For the first time in its history, Chicago’s mayor will be a black woman.

Lori Lightfoot, a former police board president, and Toni Preckwinkle, president of the Cook County Board of Commissioners, finished first and second in Tuesday night’s election and are heading to an April run-off.

Whoever wins, it will be historic. It will mark the end to the most crowded, least predictable mayor’s race in the history of America’s third-largest city. And it was catalyzed by a tragedy five years ago, and the protest movement that followed.

In Chicago, the next mayor is usually pre-ordained by the so-called “Chicago machine” — a Democratic party-run system of favoritism and financial ties that make most elections in the city all but a foregone conclusion. This infamous machine helped keep Chicago’s most famous mayor, Richard J. Daley, in office for two decades. It helped Daley’s son, Richard M. Daley, get reelected five times. And it helped Mayor Rahm Emanuel get elected twice.

But in 2014, a white police officer shot and killed a black teenager. This was, unfortunately, a familiar story in Chicago — until a protest movement forced change. The cop who killed Laquan McDonald was convicted of murder and the state’s attorney was defeated at the ballot box.

Many Chicagoans blame bias in the system for McDonald’s death and police brutality against black men and women more broadly.
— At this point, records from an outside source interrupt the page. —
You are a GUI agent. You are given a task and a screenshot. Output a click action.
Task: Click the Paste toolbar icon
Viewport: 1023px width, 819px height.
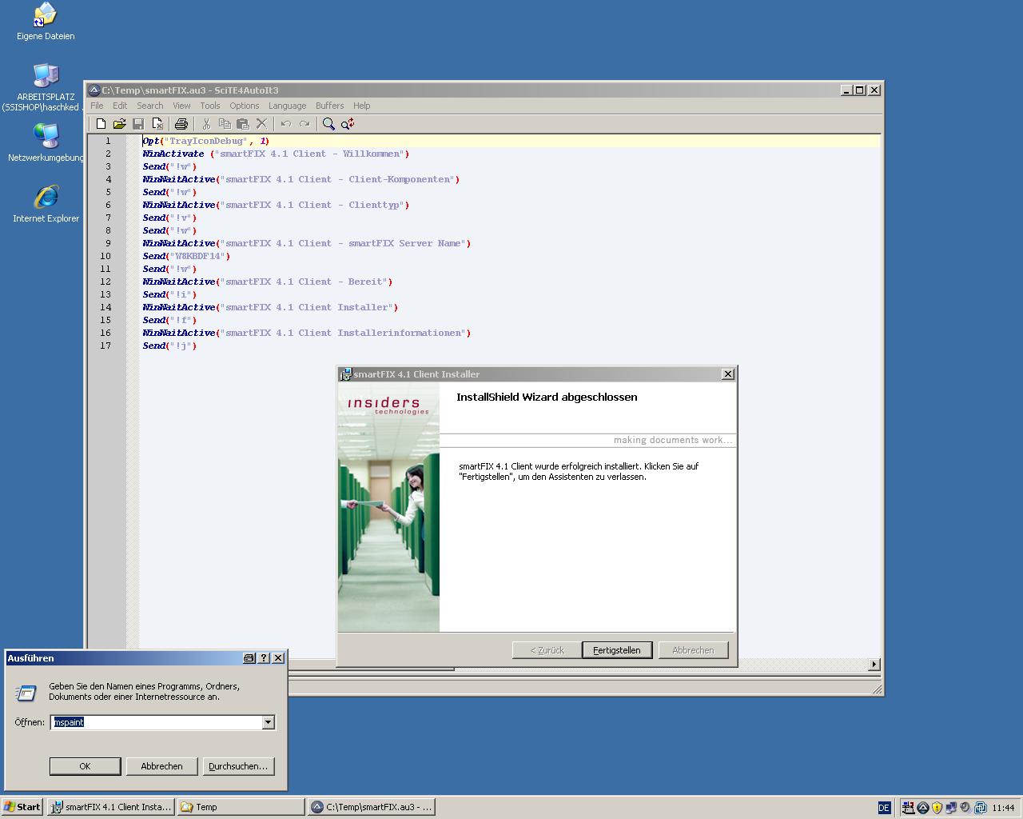click(243, 124)
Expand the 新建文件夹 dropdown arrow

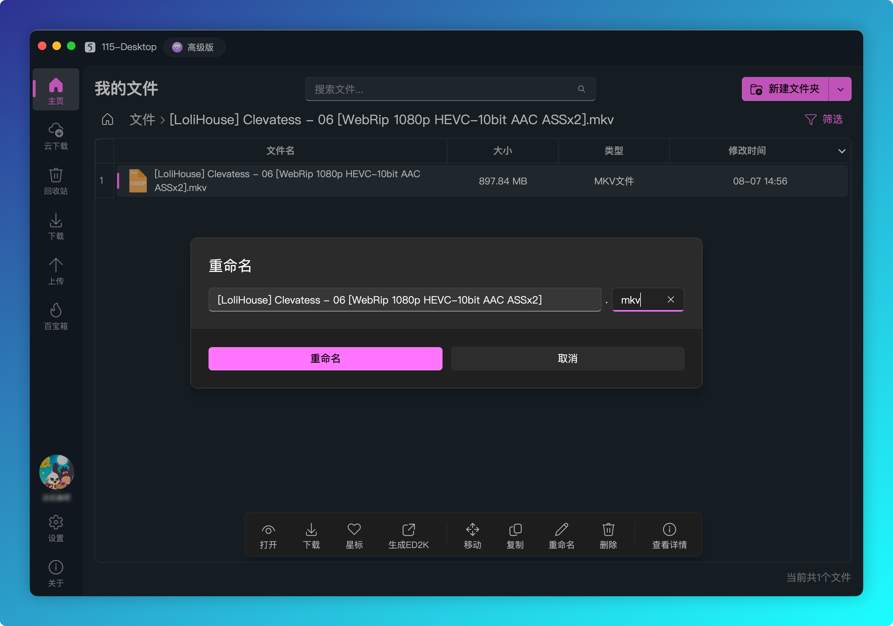click(x=840, y=89)
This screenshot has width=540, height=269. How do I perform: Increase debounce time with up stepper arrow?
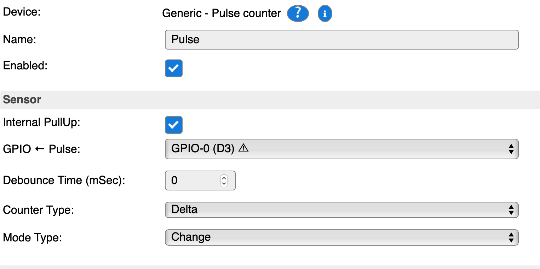224,178
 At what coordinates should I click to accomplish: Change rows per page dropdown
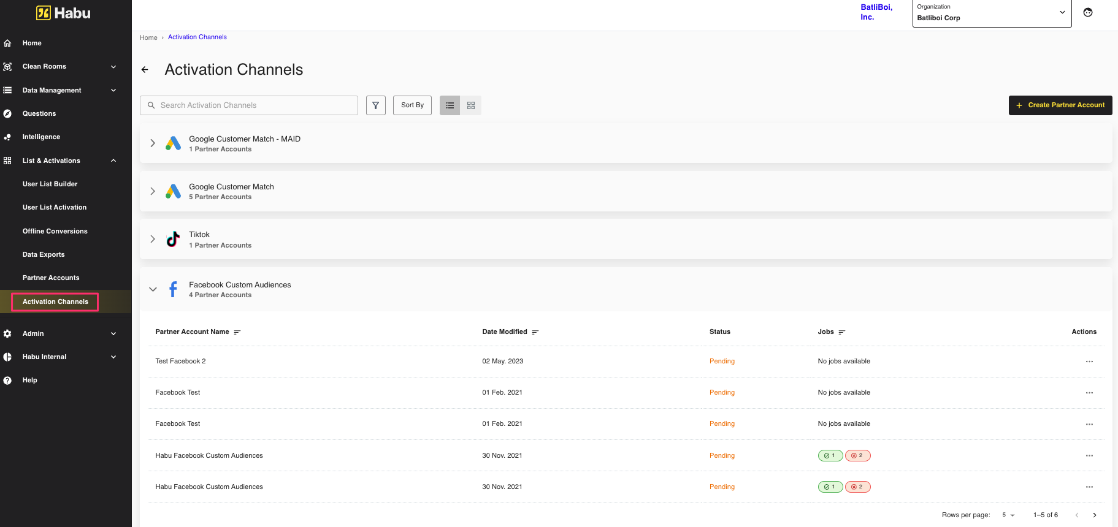coord(1008,515)
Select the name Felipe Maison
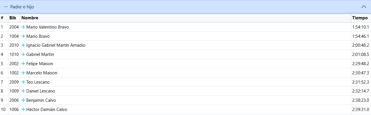Viewport: 371px width, 115px height. (40, 64)
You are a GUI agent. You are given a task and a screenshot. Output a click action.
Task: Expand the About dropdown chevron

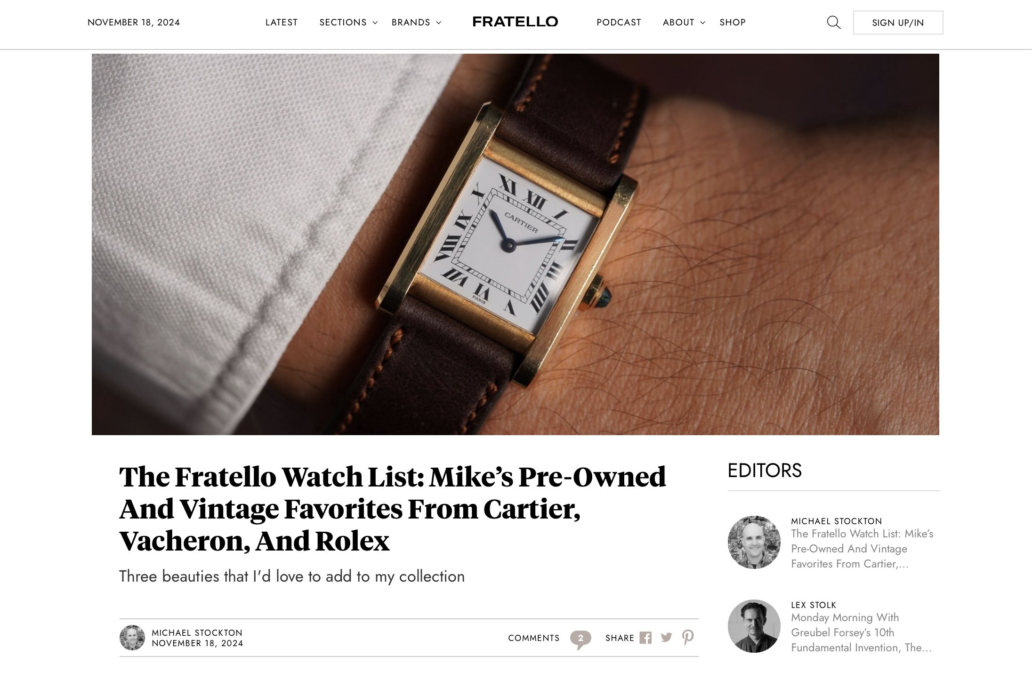703,23
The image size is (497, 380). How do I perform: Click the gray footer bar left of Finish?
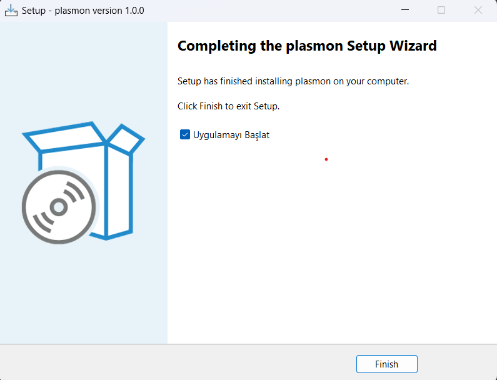[x=175, y=363]
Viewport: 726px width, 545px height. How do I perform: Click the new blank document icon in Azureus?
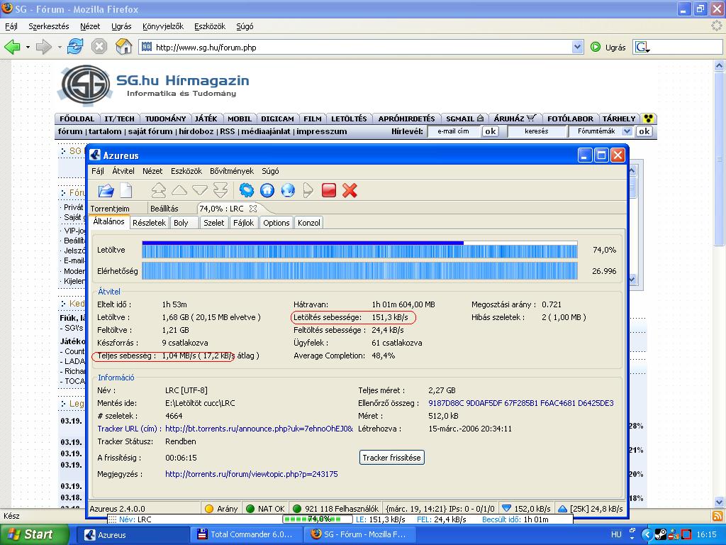(126, 190)
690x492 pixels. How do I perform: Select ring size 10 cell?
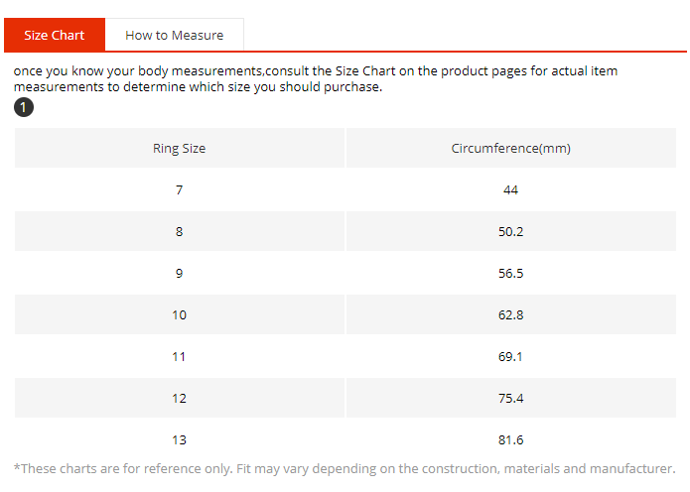tap(179, 314)

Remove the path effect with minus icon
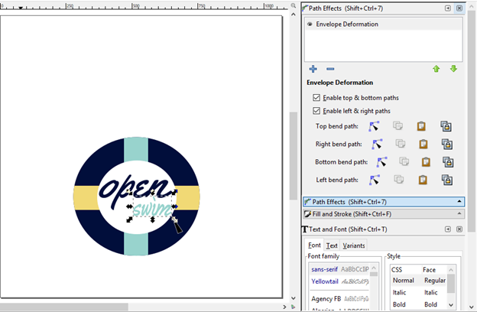(330, 69)
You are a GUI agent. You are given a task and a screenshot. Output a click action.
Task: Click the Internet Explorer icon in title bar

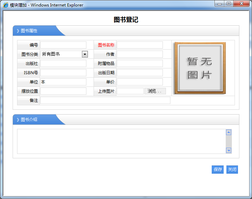coord(6,5)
The movement his death sparked hasn’t stopped; the public and government have spent the five years since grappling with how to reform government and its institutions.

Eventually, this public discontent forced Emanuel to drop out of the mayoral race. That opened the floodgates for a 14-candidate ballot, the largest number in the city’s history.

For the first time in decades, the machine didn’t have control of this race. So no one really knew who was going to win. The protest movement — the young people who helped create this moment in Chicago — spent the last several months trying to transfer momentum from the street to the ballot box.